Алекс покачал головой:

— Вы не верите, будто кто-то еще сможет держать рот на замке и не проболтаться про самый сокрушительный за всю историю вашей Службы провал.

— Вы заходите слишком далеко, капитан Темпл. Вы находитесь в распоряжении моей Службы, так будьте любезны относиться к ней с уважением.

— Даже когда приказы ее незаконны?

— Давайте говорить как взрослые люди, ладно? Мы оба знаем, что следует сделать, и оба знаем почему. Как я уже сказала, я передам вашу просьбу наверх, однако ответ могу сообщить вам сразу: если вам необходимо подкрепление, его предоставит МИ-5.

Алекс без всякого выражения кивнул:

— Пойдемте осмотрим дом.

Полчаса спустя два предположительных покупателя Лонгуотер-Лодж сидели в тихом уголке «Пятнистого быка». Они уже заключили перемирие.

— Самое удивительное, — сказал Алекс, когда перед ними поставили заказанную выпивку, — что вашей заместительнице директора, скорее всего, ничто не грозит. Очень может быть, что она не принадлежит к числу мишеней Дозорного.

— Почему вы так думаете?

— Фенну он отрезал язык, а Гидли выдавил глаза?

— Да.

— Уиддоузу Миан, если он к нему подберется, отрежет уши. Сдается мне, это три мудрые обезьянки. Не смотрю на злое, не произношу злого, не слушаю злого.

— Я подумала об этом, едва увидев, что он сделал с Крейгом Гидли.

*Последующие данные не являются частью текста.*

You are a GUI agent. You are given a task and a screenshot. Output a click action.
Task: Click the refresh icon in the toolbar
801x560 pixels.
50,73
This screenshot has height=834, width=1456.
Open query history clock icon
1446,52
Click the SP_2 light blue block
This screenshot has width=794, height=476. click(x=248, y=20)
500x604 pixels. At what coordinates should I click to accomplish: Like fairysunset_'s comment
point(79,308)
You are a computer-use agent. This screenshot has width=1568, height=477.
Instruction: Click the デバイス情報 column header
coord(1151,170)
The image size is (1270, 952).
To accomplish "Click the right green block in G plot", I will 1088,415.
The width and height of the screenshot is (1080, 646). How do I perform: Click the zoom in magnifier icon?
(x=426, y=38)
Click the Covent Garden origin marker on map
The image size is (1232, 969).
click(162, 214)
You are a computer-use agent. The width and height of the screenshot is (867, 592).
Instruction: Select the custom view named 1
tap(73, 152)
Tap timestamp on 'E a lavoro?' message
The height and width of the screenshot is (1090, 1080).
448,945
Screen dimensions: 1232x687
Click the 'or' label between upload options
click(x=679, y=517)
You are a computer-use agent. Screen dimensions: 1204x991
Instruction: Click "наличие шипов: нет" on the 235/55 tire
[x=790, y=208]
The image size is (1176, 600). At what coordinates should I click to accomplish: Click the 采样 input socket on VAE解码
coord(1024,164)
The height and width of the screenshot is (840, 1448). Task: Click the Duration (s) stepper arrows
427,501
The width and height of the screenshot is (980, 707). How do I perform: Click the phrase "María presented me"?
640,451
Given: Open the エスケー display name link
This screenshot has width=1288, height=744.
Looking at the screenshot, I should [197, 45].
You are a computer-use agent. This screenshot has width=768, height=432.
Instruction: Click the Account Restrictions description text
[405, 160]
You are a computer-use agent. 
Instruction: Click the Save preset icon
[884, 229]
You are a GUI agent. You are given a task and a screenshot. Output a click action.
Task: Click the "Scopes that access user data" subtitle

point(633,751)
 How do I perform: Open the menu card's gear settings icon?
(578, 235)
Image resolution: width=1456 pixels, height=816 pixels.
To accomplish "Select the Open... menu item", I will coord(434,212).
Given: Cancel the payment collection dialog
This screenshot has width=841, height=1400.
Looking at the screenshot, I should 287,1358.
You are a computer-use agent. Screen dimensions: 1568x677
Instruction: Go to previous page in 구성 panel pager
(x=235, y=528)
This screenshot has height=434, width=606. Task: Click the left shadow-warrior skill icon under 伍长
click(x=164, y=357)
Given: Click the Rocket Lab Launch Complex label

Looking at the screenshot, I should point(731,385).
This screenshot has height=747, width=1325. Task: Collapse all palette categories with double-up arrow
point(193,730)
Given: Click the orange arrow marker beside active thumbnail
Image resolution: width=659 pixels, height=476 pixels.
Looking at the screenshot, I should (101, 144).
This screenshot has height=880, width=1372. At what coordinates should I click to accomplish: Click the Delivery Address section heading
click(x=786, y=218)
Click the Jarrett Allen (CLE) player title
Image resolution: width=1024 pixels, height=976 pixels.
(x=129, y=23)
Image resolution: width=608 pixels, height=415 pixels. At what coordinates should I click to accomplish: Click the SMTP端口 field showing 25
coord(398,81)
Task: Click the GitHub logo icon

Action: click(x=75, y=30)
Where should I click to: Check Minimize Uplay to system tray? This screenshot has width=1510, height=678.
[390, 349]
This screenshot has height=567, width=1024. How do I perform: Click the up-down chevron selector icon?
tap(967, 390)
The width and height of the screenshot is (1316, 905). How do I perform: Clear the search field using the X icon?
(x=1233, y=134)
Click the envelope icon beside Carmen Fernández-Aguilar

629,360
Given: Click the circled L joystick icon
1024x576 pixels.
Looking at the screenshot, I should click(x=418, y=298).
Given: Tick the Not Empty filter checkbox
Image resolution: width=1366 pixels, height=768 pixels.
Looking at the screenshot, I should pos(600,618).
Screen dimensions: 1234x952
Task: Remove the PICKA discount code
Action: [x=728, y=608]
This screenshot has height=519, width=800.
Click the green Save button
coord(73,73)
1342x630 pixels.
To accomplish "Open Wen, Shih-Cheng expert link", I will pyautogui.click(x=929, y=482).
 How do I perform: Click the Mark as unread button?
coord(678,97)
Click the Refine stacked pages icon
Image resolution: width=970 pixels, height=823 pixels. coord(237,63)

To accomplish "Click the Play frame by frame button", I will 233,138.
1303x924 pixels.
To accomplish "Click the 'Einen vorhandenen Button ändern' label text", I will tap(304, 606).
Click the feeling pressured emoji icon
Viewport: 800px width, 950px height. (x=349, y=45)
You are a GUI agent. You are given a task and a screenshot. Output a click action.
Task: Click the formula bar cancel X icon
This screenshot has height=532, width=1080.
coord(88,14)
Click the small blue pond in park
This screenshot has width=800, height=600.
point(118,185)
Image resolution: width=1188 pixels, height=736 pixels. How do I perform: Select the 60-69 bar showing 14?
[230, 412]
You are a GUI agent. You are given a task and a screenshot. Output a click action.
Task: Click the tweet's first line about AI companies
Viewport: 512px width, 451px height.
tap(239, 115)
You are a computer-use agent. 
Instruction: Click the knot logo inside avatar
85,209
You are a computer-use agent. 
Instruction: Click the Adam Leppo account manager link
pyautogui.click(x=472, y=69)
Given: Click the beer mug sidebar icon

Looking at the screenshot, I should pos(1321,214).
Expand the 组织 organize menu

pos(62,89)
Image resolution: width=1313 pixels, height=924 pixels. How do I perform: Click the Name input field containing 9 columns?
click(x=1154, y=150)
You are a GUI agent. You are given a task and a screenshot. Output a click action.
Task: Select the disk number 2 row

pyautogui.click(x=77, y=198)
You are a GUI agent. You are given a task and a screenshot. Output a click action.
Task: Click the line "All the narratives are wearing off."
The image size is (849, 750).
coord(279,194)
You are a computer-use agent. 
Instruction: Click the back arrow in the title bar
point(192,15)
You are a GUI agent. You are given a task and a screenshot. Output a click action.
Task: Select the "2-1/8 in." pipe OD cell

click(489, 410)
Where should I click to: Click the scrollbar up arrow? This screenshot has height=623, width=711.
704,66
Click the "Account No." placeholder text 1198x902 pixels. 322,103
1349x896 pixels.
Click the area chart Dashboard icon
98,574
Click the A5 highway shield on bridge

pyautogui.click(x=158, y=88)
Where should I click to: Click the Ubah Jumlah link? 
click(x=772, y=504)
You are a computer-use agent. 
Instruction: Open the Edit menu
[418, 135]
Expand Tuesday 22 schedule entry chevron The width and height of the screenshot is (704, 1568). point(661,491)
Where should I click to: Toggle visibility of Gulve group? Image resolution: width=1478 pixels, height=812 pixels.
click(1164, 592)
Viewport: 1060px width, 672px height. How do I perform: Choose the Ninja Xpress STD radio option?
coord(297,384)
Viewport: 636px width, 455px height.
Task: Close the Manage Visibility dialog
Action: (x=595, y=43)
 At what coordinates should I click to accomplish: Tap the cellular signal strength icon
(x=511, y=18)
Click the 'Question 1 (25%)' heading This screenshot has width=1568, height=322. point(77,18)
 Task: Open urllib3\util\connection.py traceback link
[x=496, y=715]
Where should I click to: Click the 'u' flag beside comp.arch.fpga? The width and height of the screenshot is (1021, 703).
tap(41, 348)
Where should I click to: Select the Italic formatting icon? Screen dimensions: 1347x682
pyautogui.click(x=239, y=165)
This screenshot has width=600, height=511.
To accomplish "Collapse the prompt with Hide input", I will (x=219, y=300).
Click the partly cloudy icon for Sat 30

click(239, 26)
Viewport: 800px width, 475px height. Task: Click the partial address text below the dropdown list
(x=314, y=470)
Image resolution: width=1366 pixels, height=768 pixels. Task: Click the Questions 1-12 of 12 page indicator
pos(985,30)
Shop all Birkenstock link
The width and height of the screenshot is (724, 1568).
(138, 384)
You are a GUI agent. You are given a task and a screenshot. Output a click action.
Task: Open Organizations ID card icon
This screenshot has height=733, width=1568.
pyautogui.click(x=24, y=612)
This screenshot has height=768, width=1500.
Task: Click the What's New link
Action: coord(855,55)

То, что Доун пришла к одному с ним заключению, и пришла первой, рассердило Алекса.

— Я хотел сказать, — продолжал он, — что мудрых обезьянок всего только три. И если предположить, что третьим предстоит стать Уиддоузу, это означает, что Фенвик вне опасности.

— Есть два момента, — ответила Доун. — Во-первых, мы имеем дело с убийцей-психопатом. Приписывать какую-либо логику его поступкам и предполагать, что он будет придерживаться этой логики, — значит напрашиваться на неприятности. Он сделает то, что сделает, и точка. Во-вторых, взгляните-ка на это.

Она извлекла из кармана куртки сложенный листок бумаги. Это была распечатка с сайта одного из лондонских аукционов.

Лот 42 — «Четыре мудрые обезьянки». Нэцкэ, тринадцатый век. Редкое произведение — оно изображает четырех мудрых обезьянок вместо привычных трех. Обезьянки проникли в культуру Японии из Китая в VIII веке до P. X. Первоначально их было четыре: Мизару (не смотрю на злое), Мазару (не произношу злого), Миказару (не слушаю злого) и Ивазару (не ведаю злого). Ивазару изображалась с прижатыми к сердцу лапками. Однако к XIV веку четвертую обезьянку изображать перестали.